Work request
Exclude all pictures, then copy each of the records exactly as written.

Extracted information

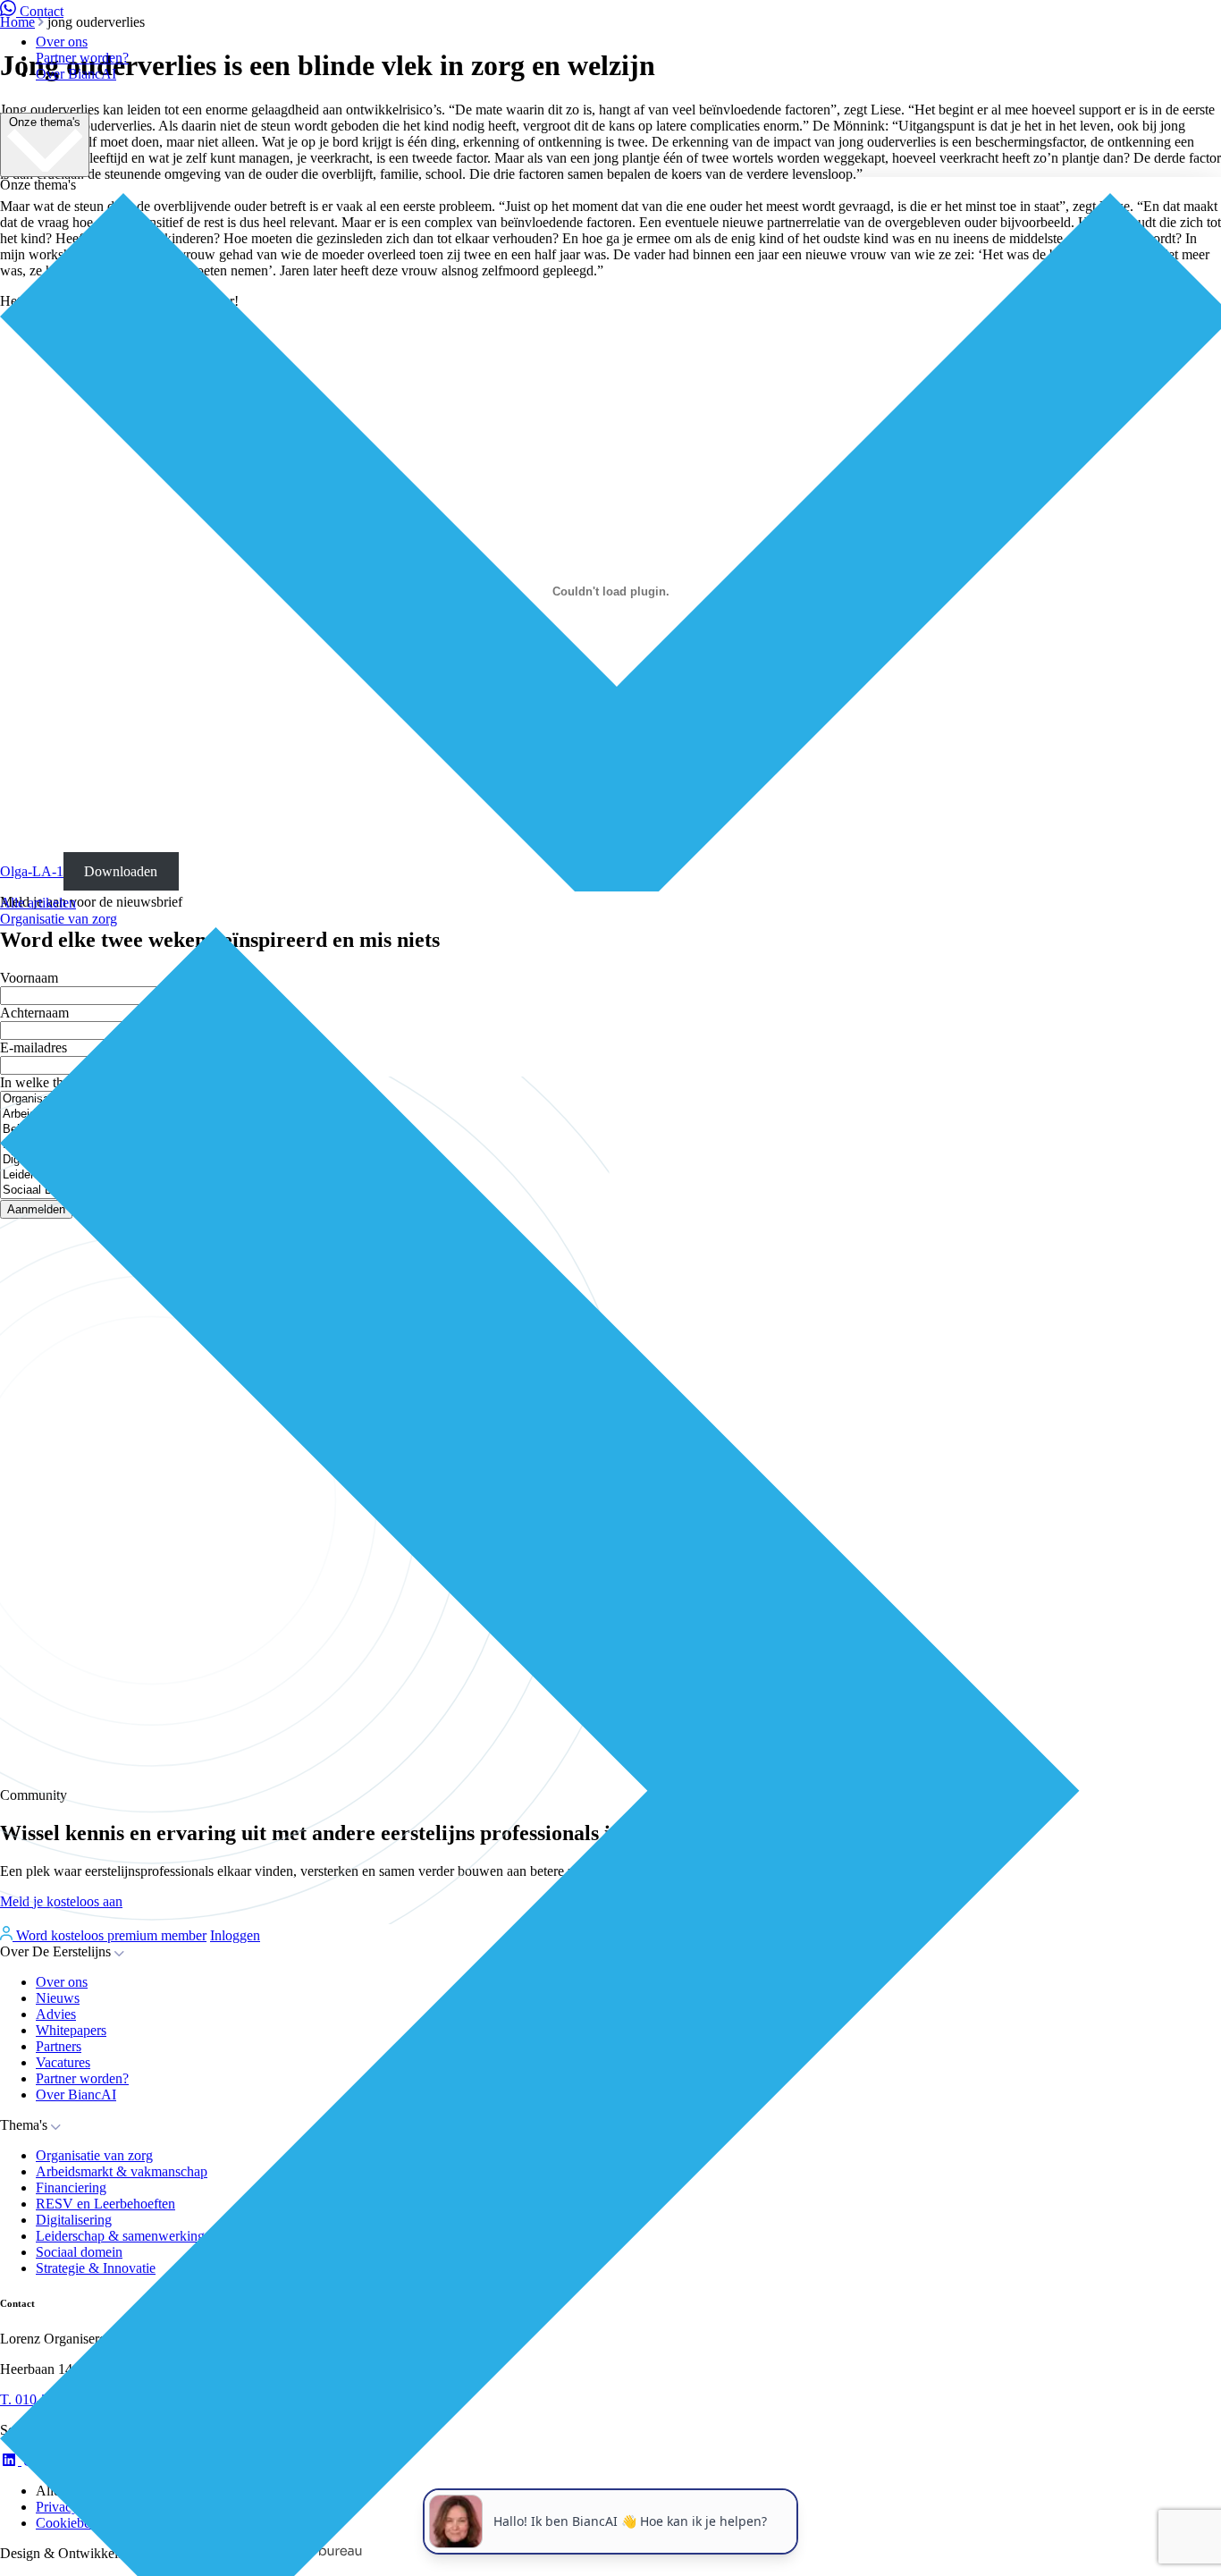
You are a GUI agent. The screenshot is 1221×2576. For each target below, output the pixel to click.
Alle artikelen (38, 902)
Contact (41, 11)
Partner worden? (82, 57)
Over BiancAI (76, 73)
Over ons (62, 41)
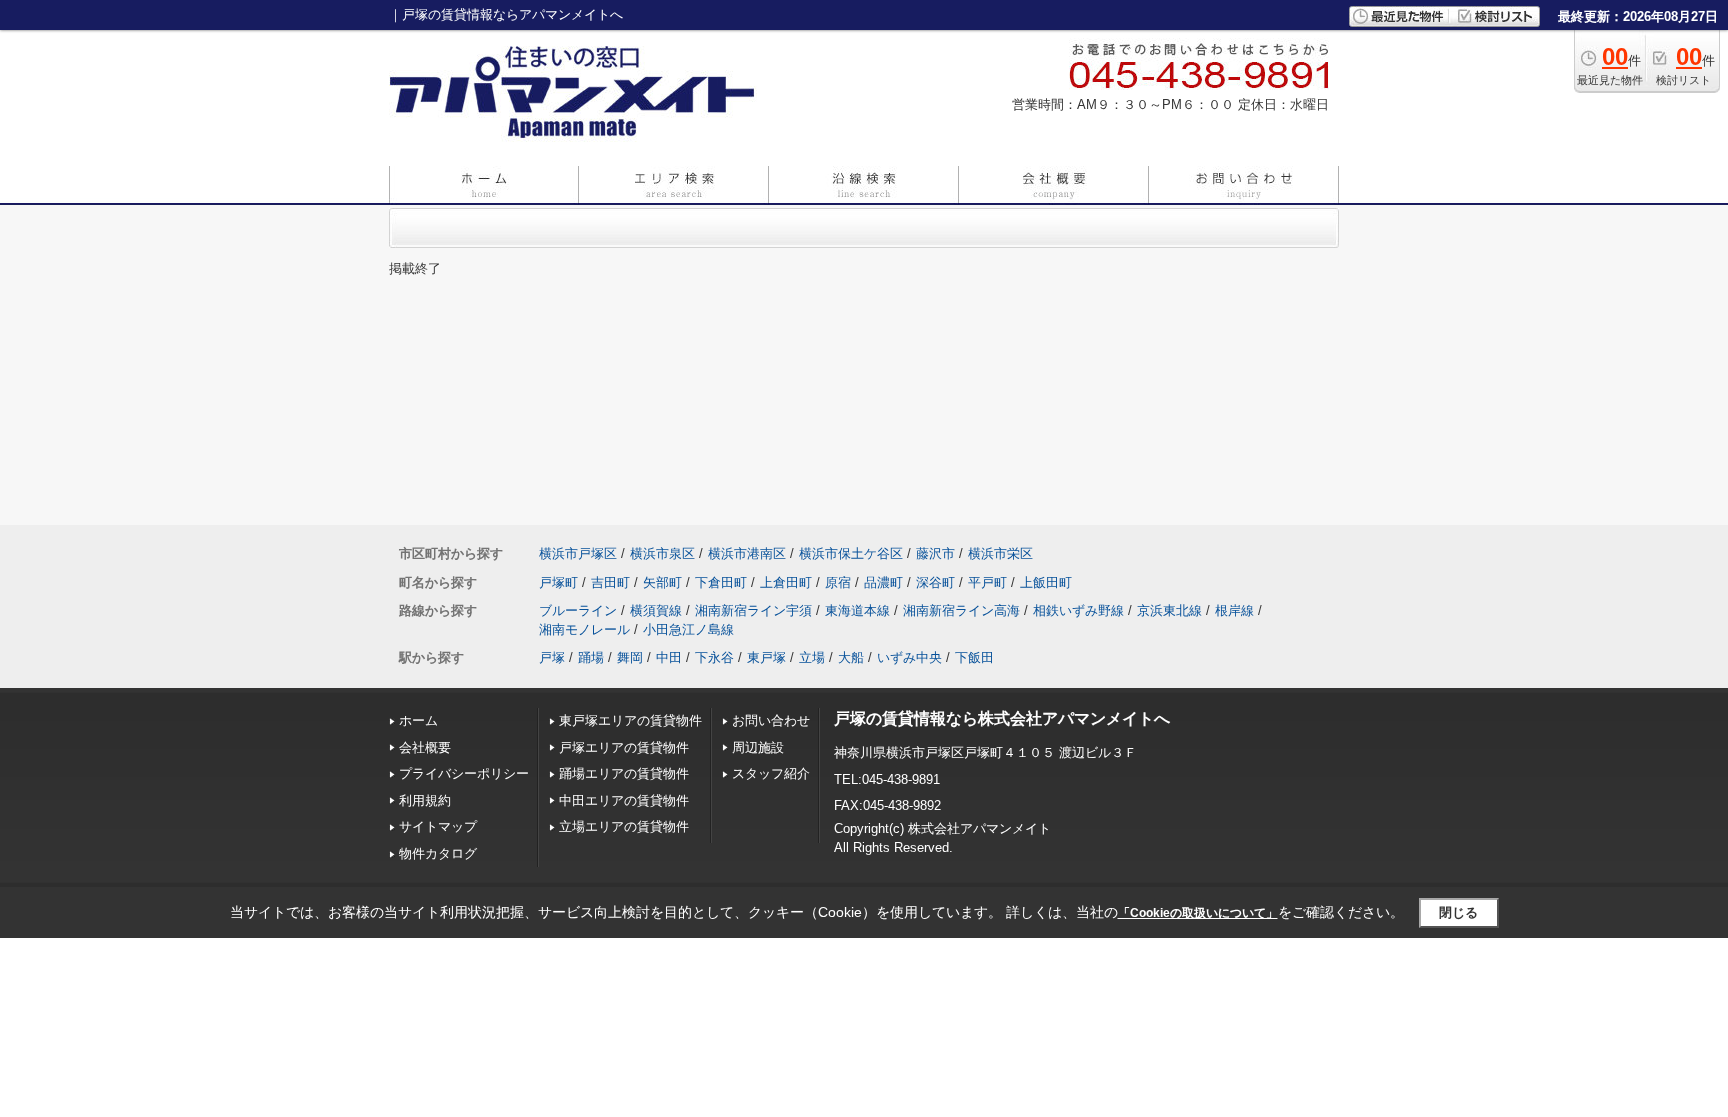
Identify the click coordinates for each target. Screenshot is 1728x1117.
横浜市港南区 (747, 553)
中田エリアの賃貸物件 (624, 800)
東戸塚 (766, 657)
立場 (812, 657)
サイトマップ (438, 826)
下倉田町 (721, 582)
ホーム (418, 720)
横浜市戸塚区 (578, 553)
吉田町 (610, 582)
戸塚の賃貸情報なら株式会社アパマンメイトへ (1002, 718)
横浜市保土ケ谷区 (851, 553)
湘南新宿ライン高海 (961, 610)
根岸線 (1234, 610)
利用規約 (425, 800)
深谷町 (935, 582)
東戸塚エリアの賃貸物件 (630, 720)
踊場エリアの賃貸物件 (624, 773)
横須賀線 (656, 610)
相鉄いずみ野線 (1078, 610)
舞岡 (630, 657)
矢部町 (662, 582)
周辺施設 (758, 747)
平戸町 (987, 582)
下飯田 (974, 657)
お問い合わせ (771, 720)
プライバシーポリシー (464, 773)
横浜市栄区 (1000, 553)
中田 (669, 657)
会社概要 (425, 747)
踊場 (591, 657)
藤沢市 (935, 553)
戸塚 (552, 657)
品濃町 (883, 582)
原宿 (838, 582)
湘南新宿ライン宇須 (753, 610)
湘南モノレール (584, 629)
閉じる (1458, 912)
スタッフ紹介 (771, 773)
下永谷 (714, 657)
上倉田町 (786, 582)
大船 (851, 657)
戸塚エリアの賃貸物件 (624, 747)
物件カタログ (438, 853)
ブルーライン (578, 610)
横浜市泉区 (662, 553)
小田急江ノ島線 (688, 629)
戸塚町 (558, 582)
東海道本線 (857, 610)
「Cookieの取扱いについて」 (1198, 913)
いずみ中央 (909, 657)
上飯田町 (1046, 582)
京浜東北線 (1169, 610)
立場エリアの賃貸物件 (624, 826)
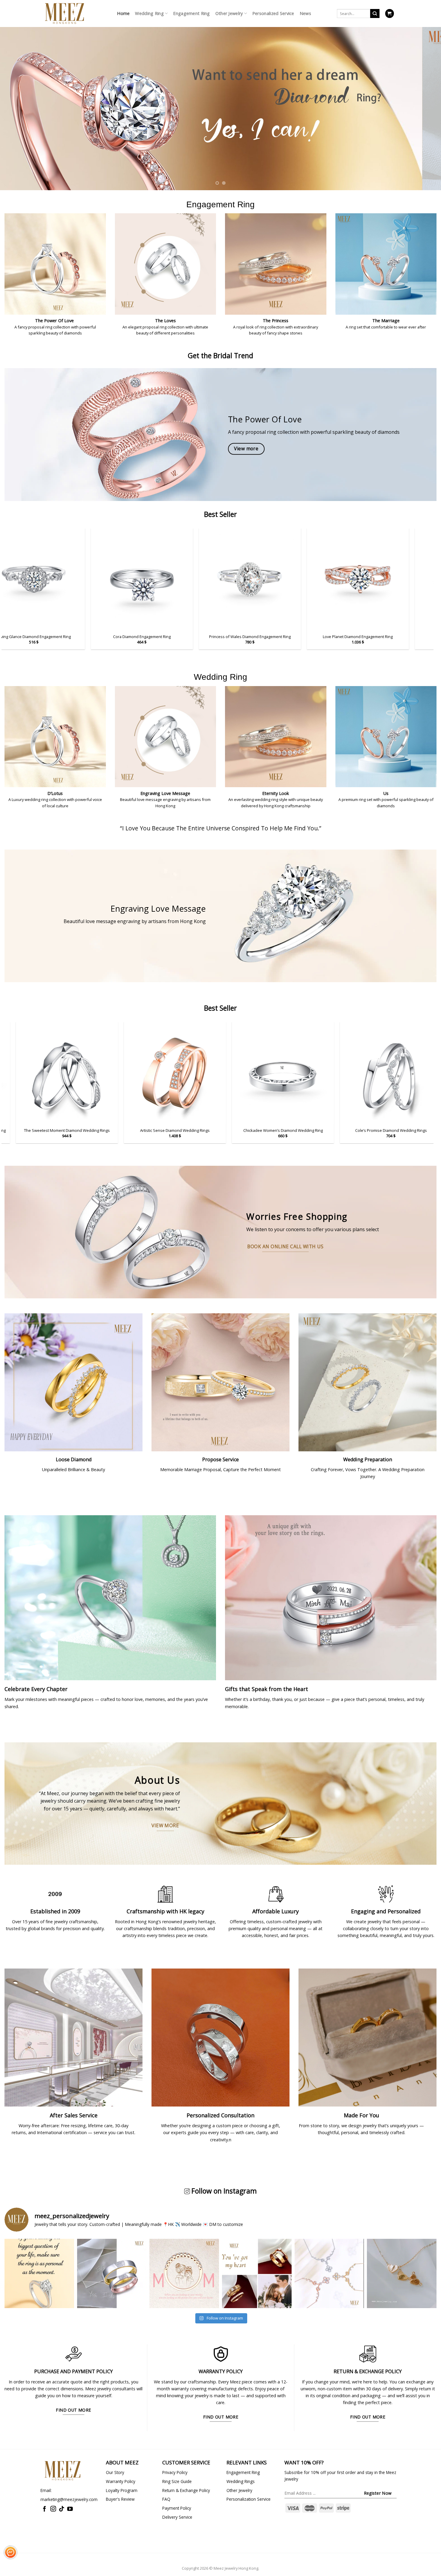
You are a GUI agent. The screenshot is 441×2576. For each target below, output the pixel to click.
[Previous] (16, 100)
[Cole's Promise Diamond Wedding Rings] (273, 1073)
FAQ (166, 2499)
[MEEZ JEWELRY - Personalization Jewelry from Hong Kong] (64, 13)
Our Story (115, 2472)
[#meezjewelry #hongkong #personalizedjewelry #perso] (184, 2273)
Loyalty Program (121, 2490)
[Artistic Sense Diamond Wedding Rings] (57, 1073)
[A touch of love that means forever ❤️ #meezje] (401, 2273)
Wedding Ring (149, 13)
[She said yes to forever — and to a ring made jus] (39, 2273)
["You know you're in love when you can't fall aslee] (112, 2273)
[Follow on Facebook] (44, 2509)
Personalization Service (248, 2499)
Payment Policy (176, 2508)
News (305, 13)
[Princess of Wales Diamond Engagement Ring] (224, 579)
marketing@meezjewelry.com (69, 2499)
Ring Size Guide (177, 2481)
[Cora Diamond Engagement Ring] (116, 579)
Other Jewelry (229, 13)
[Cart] (389, 13)
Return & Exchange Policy (186, 2490)
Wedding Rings (240, 2481)
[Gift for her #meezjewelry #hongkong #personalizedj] (329, 2273)
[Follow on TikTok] (61, 2509)
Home (123, 13)
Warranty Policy (120, 2481)
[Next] (424, 100)
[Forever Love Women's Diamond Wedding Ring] (381, 1073)
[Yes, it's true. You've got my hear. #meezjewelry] (257, 2273)
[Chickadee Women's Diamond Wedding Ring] (165, 1073)
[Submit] (375, 13)
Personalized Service (273, 13)
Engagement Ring (191, 13)
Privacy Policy (175, 2472)
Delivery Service (177, 2517)
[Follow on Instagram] (53, 2509)
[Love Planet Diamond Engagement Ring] (332, 579)
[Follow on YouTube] (70, 2509)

Answer box
You are a GUI agent. The screenshot is 1221×2576. For each target below, output the pixel to click.
Alle artikelen (38, 902)
Contact (41, 11)
Partner worden? (82, 57)
Over BiancAI (76, 73)
Over ons (62, 41)
Identify the click coordinates for each target. Screenshot is 1728x1117.
横浜市港南区 (747, 553)
中田エリアの賃貸物件 (624, 800)
東戸塚 (766, 657)
立場 (812, 657)
サイトマップ (438, 826)
下倉田町 (721, 582)
ホーム (418, 720)
横浜市戸塚区 (578, 553)
吉田町 (610, 582)
戸塚の賃貸情報なら株式会社アパマンメイトへ (1002, 718)
横浜市保土ケ谷区 (851, 553)
湘南新宿ライン高海 (961, 610)
根岸線 (1234, 610)
利用規約 (425, 800)
深谷町 (935, 582)
東戸塚エリアの賃貸物件 (630, 720)
踊場エリアの賃貸物件 (624, 773)
横須賀線 (656, 610)
相鉄いずみ野線 (1078, 610)
舞岡 (630, 657)
矢部町 (662, 582)
周辺施設 (758, 747)
平戸町 (987, 582)
下飯田 (974, 657)
お問い合わせ (771, 720)
プライバシーポリシー (464, 773)
横浜市栄区 (1000, 553)
中田 (669, 657)
会社概要 (425, 747)
踊場 (591, 657)
藤沢市 (935, 553)
戸塚 (552, 657)
品濃町 (883, 582)
原宿 (838, 582)
湘南新宿ライン宇須 (753, 610)
湘南モノレール (584, 629)
閉じる (1458, 912)
スタッフ紹介 (771, 773)
下永谷 (714, 657)
上倉田町 (786, 582)
大船 (851, 657)
戸塚エリアの賃貸物件 (624, 747)
物件カタログ (438, 853)
ブルーライン (578, 610)
横浜市泉区 (662, 553)
小田急江ノ島線 (688, 629)
戸塚町 (558, 582)
東海道本線 (857, 610)
「Cookieの取扱いについて」 (1198, 913)
いずみ中央 (909, 657)
上飯田町 (1046, 582)
京浜東北線 (1169, 610)
立場エリアの賃貸物件 (624, 826)
You are a GUI agent. The screenshot is 441×2576. For each target below, output the pixel to click.
[Previous] (16, 100)
[Cole's Promise Diamond Wedding Rings] (273, 1073)
FAQ (166, 2499)
[MEEZ JEWELRY - Personalization Jewelry from Hong Kong] (64, 13)
Our Story (115, 2472)
[#meezjewelry #hongkong #personalizedjewelry #perso] (184, 2273)
Loyalty Program (121, 2490)
[Artistic Sense Diamond Wedding Rings] (57, 1073)
[A touch of love that means forever ❤️ #meezje] (401, 2273)
Wedding Ring (149, 13)
[She said yes to forever — and to a ring made jus] (39, 2273)
["You know you're in love when you can't fall aslee] (112, 2273)
[Follow on Facebook] (44, 2509)
Personalization Service (248, 2499)
Payment Policy (176, 2508)
News (305, 13)
[Princess of Wales Diamond Engagement Ring] (224, 579)
marketing@meezjewelry.com (69, 2499)
Ring Size Guide (177, 2481)
[Cora Diamond Engagement Ring] (116, 579)
Other Jewelry (229, 13)
[Cart] (389, 13)
Return & Exchange Policy (186, 2490)
Wedding Rings (240, 2481)
[Gift for her #meezjewelry #hongkong #personalizedj] (329, 2273)
[Follow on TikTok] (61, 2509)
Home (123, 13)
Warranty Policy (120, 2481)
[Next] (424, 100)
[Forever Love Women's Diamond Wedding Ring] (381, 1073)
[Yes, it's true. You've got my hear. #meezjewelry] (257, 2273)
[Chickadee Women's Diamond Wedding Ring] (165, 1073)
[Submit] (375, 13)
Personalized Service (273, 13)
Engagement Ring (191, 13)
Privacy Policy (175, 2472)
Delivery Service (177, 2517)
[Follow on Instagram] (53, 2509)
[Love Planet Diamond Engagement Ring] (332, 579)
[Follow on YouTube] (70, 2509)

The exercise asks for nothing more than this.